DIRECTIONS
[1] Answer these questions about the forum thread on moving to Murcia:
(a) In what year did Salonica buy an apartment in Cabo de Palos?
(b) Where in the Murcia region is ScottieLass based?
(c) What other name does ccm47 give for Aguilas?
[2] Resume the forum thread about moving to Murcia, carrying on after its final post.

TEXT TO READ
# Murcia



## Tabitha90 (Apr 8, 2017)

Hello
I'm looking to relocate to the Murcia area from the UK in the future, anyone from that area here? I do visit several times a year and fallen in love with the place. Learning Spanish too. I'm keeping an eye on the Brexit negotiations to see how it may affect ex-pats. 
look forward to hearing from you....
Trish


----------



## Kikie (Nov 7, 2008)

*Did you get any info?*



Tabitha90 said:


> Hello
> I'm looking to relocate to the Murcia area from the UK in the future, anyone from that area here? I do visit several times a year and fallen in love with the place. Learning Spanish too. I'm keeping an eye on the Brexit negotiations to see how it may affect ex-pats.
> look forward to hearing from you....
> Trish


Hi. We're thinking of investigating the Murcia area too. Did you get any responses? Do you have any useful info you could pass on please? Eg pretty, quiet areas, the climate etc etc?


----------



## Blanco53 (Mar 6, 2017)

To get a meaningful response, I think you need to be a little more specific. "Murcia Area" could mean the city itself, Cartagena, Lorca, La Manga, St.Javier, Mazarron and umpteen other places. All very different.


----------



## Kikie (Nov 7, 2008)

*The whole area!*



Blanco53 said:


> To get a meaningful response, I think you need to be a little more specific. "Murcia Area" could mean the city itself, Cartagena, Lorca, La Manga, St.Javier, Mazarron and umpteen other places. All very different.


Personally I do mean the whole area!  We've never been (currently further north) but will be heading down to explore soon and looking for advice as to towns to drive around. Thinking upmarket, quiet, pretty, some greenery around houses, no high rise blocks. Classy! Even little pockets of class. Within 20 to 30 minutes of shops and facilities and 40 minutes of things like top restaurants.


----------



## Salonica (Feb 28, 2014)

Have a look at Cabo de Palos, right next to La Manga, but very different. Small village, but full of life. Very Spanish, no hotels, just apartments and houses. I've been going there for years and finally bought an apartment in 2004. A very special place.


----------



## ScottieLass (May 28, 2017)

Hi
I'm in Murcia region - based outside Lorca in the mountains. LOVE it. Learning Spanish, have a wonderful community of European expats around us even though we are very rural. Happy to answer questions!


----------



## ccm47 (Oct 15, 2013)

You could try looking at Aguilas aka Lorca by the sea. The Isla del Fraile development is definitely upmarket . Follow signs for Calabardina (popular village with German speakers) and its on the right just after Decathlon. Last time I went up was out of season and nobody was on the gate but there is supposed to be a good restaurant up there, make sure you follow the road round to the other side of the hill too. Los Collados is further up the same road but on the left after the aparthotel and has a lot of what you are looking for too but you will need a car or bike or use the bus to do anything more than use the pools or go for a walk.

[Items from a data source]
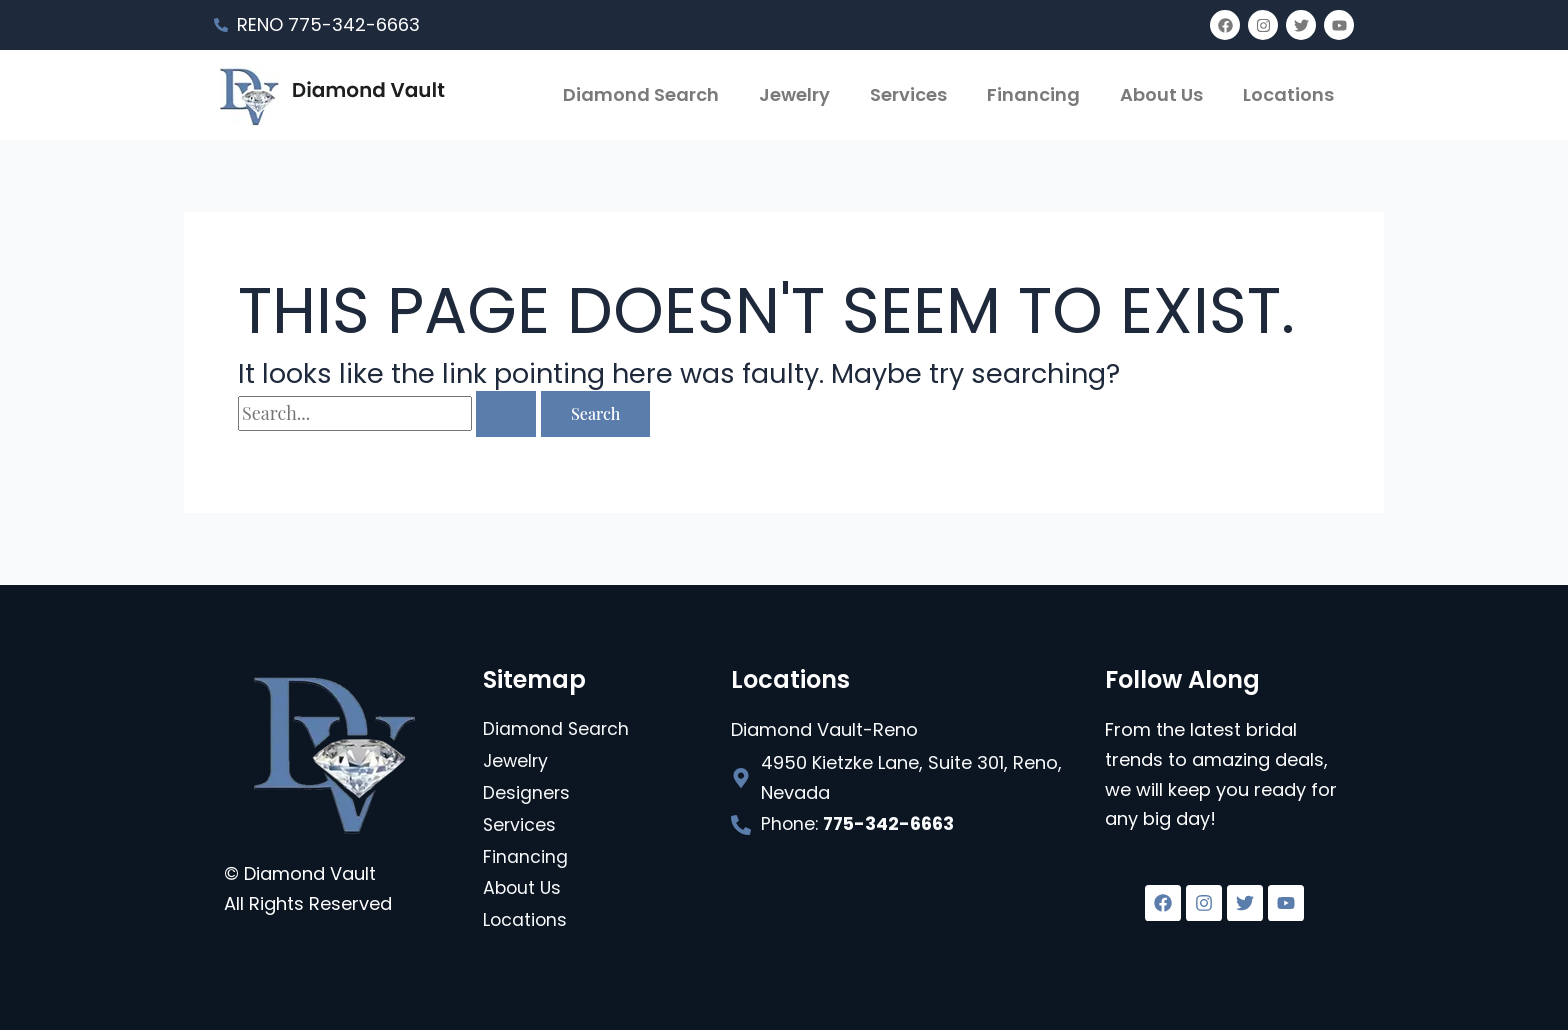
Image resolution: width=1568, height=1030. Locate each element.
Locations (1288, 94)
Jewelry (794, 94)
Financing (1033, 94)
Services (908, 94)
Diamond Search (641, 94)
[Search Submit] (506, 414)
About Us (1161, 94)
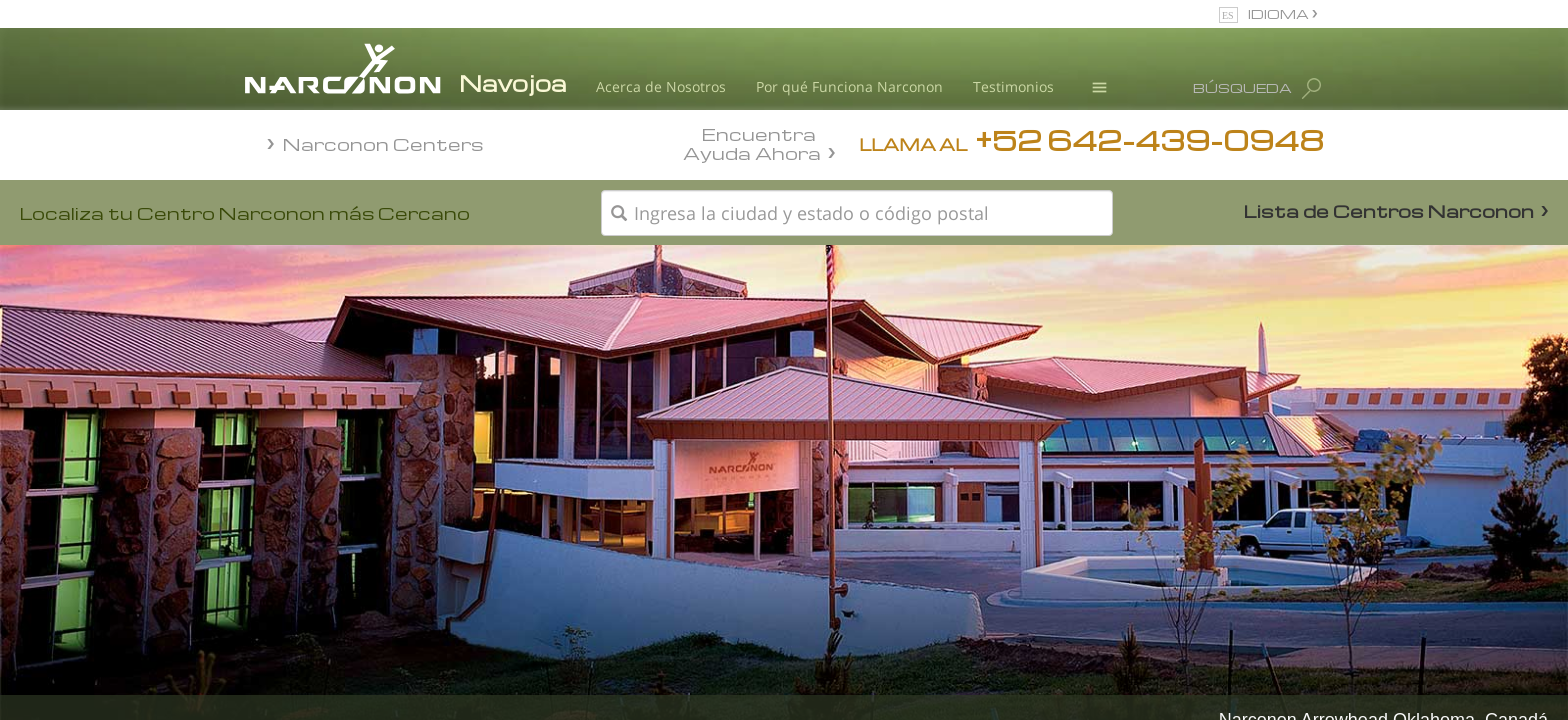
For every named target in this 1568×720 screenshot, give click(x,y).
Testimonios (1013, 86)
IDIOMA (1280, 13)
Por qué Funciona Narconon (849, 86)
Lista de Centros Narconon (1389, 210)
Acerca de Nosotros (661, 86)
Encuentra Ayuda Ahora (752, 142)
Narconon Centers (383, 143)
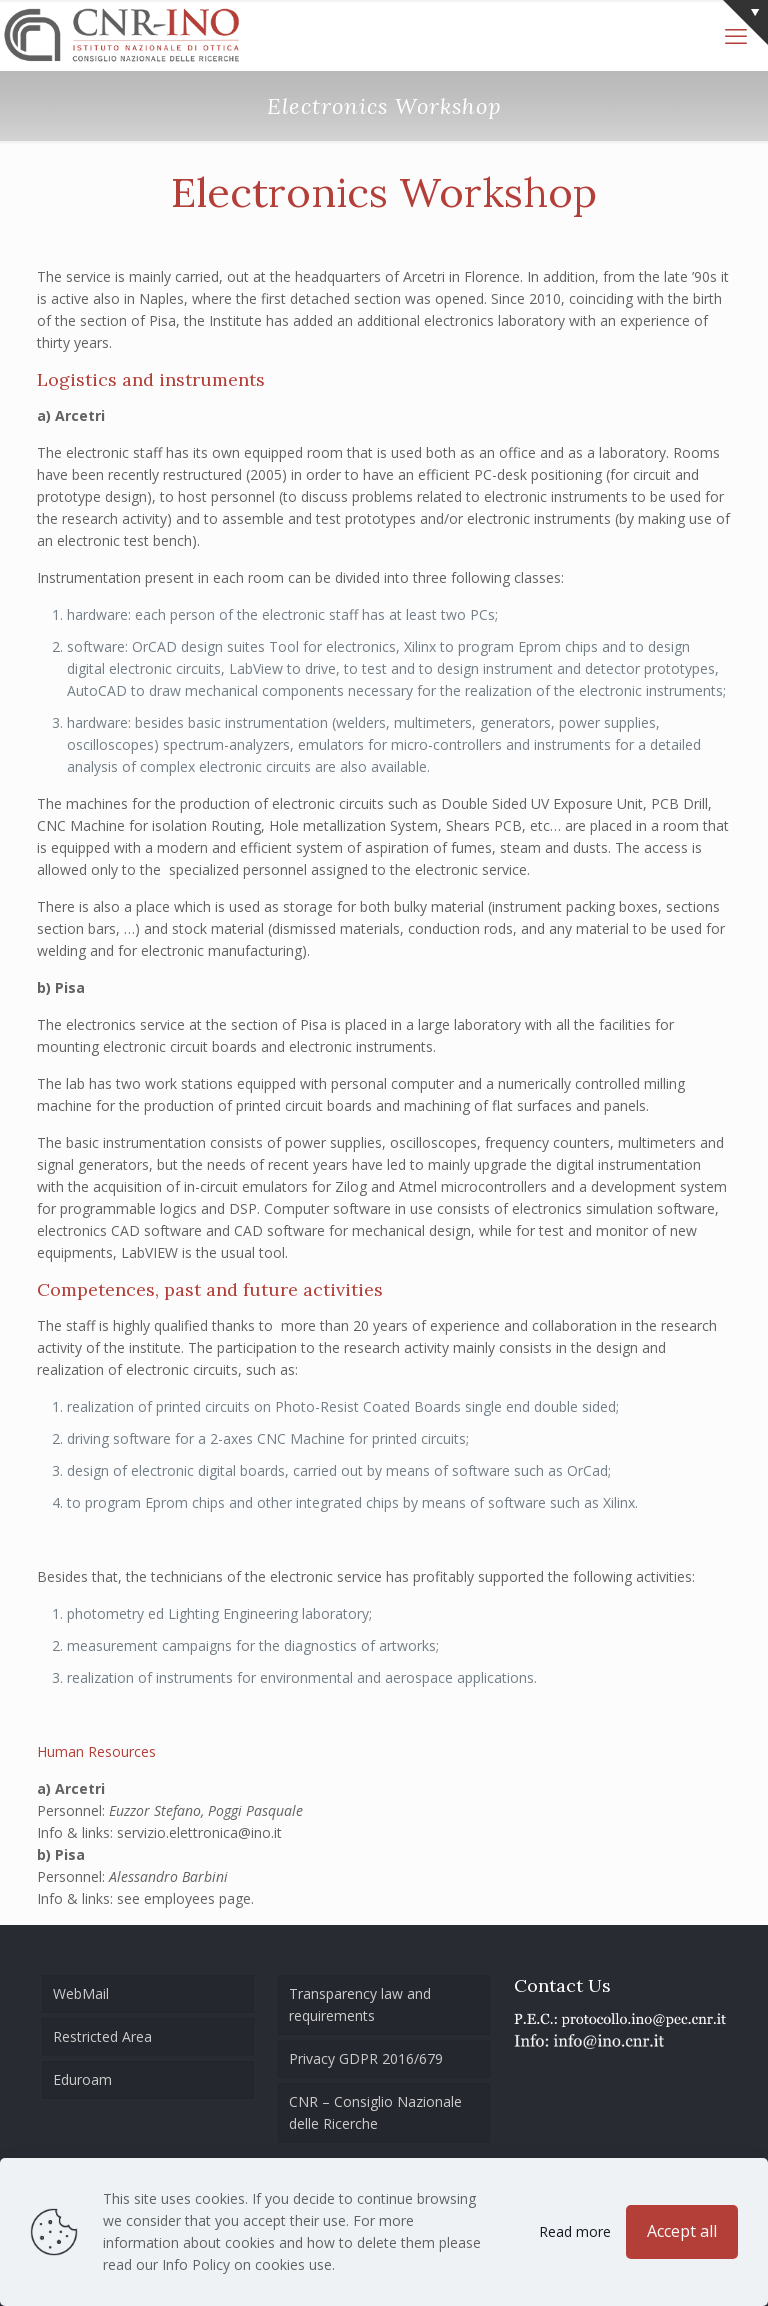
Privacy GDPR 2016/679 (366, 2058)
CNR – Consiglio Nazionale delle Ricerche (375, 2112)
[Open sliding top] (745, 22)
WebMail (81, 1993)
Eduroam (82, 2079)
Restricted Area (102, 2036)
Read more (575, 2231)
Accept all (682, 2231)
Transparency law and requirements (360, 2004)
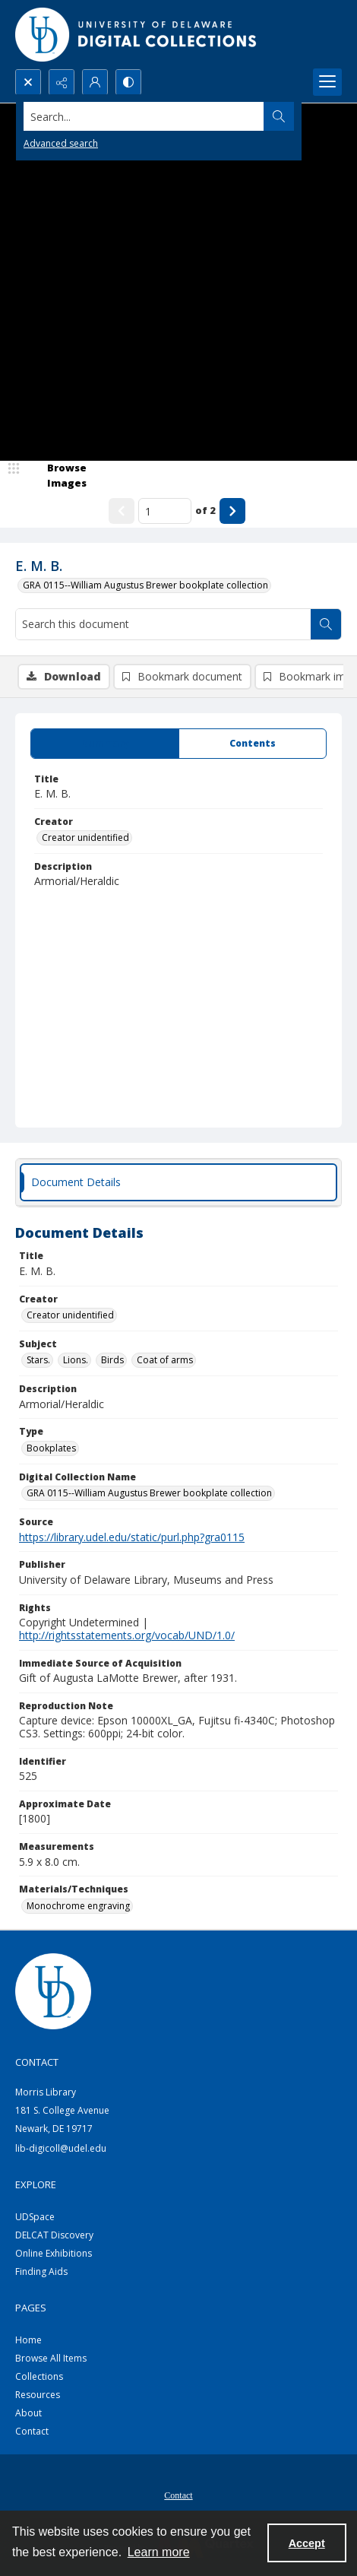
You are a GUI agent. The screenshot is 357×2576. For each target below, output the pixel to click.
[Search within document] (326, 624)
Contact (32, 2431)
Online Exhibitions (53, 2253)
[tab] (104, 743)
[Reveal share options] (61, 82)
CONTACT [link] (36, 2062)
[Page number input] (164, 511)
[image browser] (57, 475)
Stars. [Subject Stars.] (38, 1359)
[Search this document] (163, 624)
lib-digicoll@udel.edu (60, 2148)
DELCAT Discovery (54, 2235)
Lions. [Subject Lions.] (75, 1359)
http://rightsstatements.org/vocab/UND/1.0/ (127, 1635)
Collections (39, 2376)
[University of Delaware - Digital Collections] (136, 35)
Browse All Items (51, 2358)
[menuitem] (178, 2494)
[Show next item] (232, 511)
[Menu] (327, 82)
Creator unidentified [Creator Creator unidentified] (85, 837)
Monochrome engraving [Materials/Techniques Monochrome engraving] (78, 1905)
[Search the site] (144, 116)
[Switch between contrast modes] (128, 82)
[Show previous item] (121, 511)
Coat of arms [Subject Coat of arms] (165, 1359)
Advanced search (61, 143)
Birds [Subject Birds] (112, 1359)
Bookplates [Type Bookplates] (51, 1448)
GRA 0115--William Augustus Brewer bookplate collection (145, 585)
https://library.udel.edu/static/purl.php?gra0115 (132, 1537)
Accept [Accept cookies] (307, 2543)
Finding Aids (41, 2271)
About (28, 2412)
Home (28, 2339)
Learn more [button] (159, 2552)
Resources (37, 2394)
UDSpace (35, 2216)
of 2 (205, 510)
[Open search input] (28, 82)
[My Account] (95, 82)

FINAL ANSWERS
[1]
(a) 2004
(b) Outside Lorca, in the mountains
(c) Lorca by the sea

[2]
A useful link is here: http://murciatoday.com/aguilas_1-t.html


----------



## reggieblue (Jan 16, 2014)

Hi there, everyone has there own idea of lovely, so decent viewing trips are a must. For me personally, I bought between lorca and Puerto lumbreras. We are 17 minutes from the coast where the you can find busy beaches in towns and lovely quiet coves out of town. 3 minute drive to a lovely village where you can get pretty much everything you need, even on a Sunday. It is quiet and peaceful with lovely mountain views without being remote. Shopping centre with cinema etc 5 minutes away and 2 large towns 7 minutes away.

No high rises, lovely landscaped gardens from which I enjoy the scenery and the pool. 

Wonderful, authentic, little village where people are very friendly and helpful. A few brits around , but not enough to spoil it.

That is my idea of lovely.

Happy to help out with any questions


----------



## AnthonyCoyne (Aug 5, 2018)

Based on the history of the city/town and the convenience of available shops, restaurants, transportation links etc, I'm seriously considering Cartagena as a place to buy an apartment. In advance of my visit (probably early in 2019) are there any comments either positive or negative about the area?


----------



## Pesky Wesky (May 10, 2009)

AnthonyCoyne said:


> Based on the history of the city/town and the convenience of available shops, restaurants, transportation links etc, I'm seriously considering Cartagena as a place to buy an apartment. In advance of my visit (probably early in 2019) are there any comments either positive or negative about the area?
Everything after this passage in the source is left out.